**Exercise instructions**
The records sit below. Return every line in them that holds the word "computer".

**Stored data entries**
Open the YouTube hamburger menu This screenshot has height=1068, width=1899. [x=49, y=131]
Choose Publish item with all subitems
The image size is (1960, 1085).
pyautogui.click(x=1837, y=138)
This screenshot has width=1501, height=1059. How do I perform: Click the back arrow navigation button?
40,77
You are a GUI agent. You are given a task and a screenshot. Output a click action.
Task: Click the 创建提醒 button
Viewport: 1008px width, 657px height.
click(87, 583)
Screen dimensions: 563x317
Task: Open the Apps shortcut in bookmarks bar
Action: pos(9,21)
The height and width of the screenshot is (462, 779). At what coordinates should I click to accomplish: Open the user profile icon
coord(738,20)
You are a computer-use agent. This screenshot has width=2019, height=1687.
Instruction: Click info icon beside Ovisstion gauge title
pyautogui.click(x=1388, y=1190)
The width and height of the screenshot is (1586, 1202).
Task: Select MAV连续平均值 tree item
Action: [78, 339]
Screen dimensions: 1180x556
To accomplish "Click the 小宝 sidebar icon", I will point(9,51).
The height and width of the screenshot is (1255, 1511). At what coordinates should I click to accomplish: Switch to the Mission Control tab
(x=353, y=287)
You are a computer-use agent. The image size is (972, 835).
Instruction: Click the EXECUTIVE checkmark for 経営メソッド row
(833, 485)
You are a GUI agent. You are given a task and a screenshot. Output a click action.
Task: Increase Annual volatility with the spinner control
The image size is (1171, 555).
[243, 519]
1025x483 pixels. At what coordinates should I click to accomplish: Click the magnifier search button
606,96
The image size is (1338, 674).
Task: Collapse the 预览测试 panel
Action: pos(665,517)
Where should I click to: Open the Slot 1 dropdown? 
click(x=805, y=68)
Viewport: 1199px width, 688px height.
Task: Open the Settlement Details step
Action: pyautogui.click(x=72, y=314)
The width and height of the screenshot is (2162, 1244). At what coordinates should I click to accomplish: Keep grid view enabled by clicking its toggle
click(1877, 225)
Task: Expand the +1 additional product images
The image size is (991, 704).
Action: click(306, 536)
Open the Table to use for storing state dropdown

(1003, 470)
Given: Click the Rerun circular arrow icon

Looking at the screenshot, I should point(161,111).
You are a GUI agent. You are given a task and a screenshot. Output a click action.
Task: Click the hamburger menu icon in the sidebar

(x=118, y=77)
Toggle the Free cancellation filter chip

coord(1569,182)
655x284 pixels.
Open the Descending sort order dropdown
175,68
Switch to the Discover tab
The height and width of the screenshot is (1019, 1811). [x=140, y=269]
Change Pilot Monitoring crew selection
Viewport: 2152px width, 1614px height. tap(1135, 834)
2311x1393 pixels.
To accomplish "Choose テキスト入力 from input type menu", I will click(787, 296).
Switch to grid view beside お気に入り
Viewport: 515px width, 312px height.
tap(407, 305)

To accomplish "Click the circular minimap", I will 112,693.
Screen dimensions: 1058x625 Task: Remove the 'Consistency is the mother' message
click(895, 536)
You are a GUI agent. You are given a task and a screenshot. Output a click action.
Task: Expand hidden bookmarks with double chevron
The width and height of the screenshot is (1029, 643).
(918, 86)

**Response for this exercise**
You are a computer-use agent. This screenshot has width=2019, height=1687.
You are a computer-use agent. The image size is (972, 835).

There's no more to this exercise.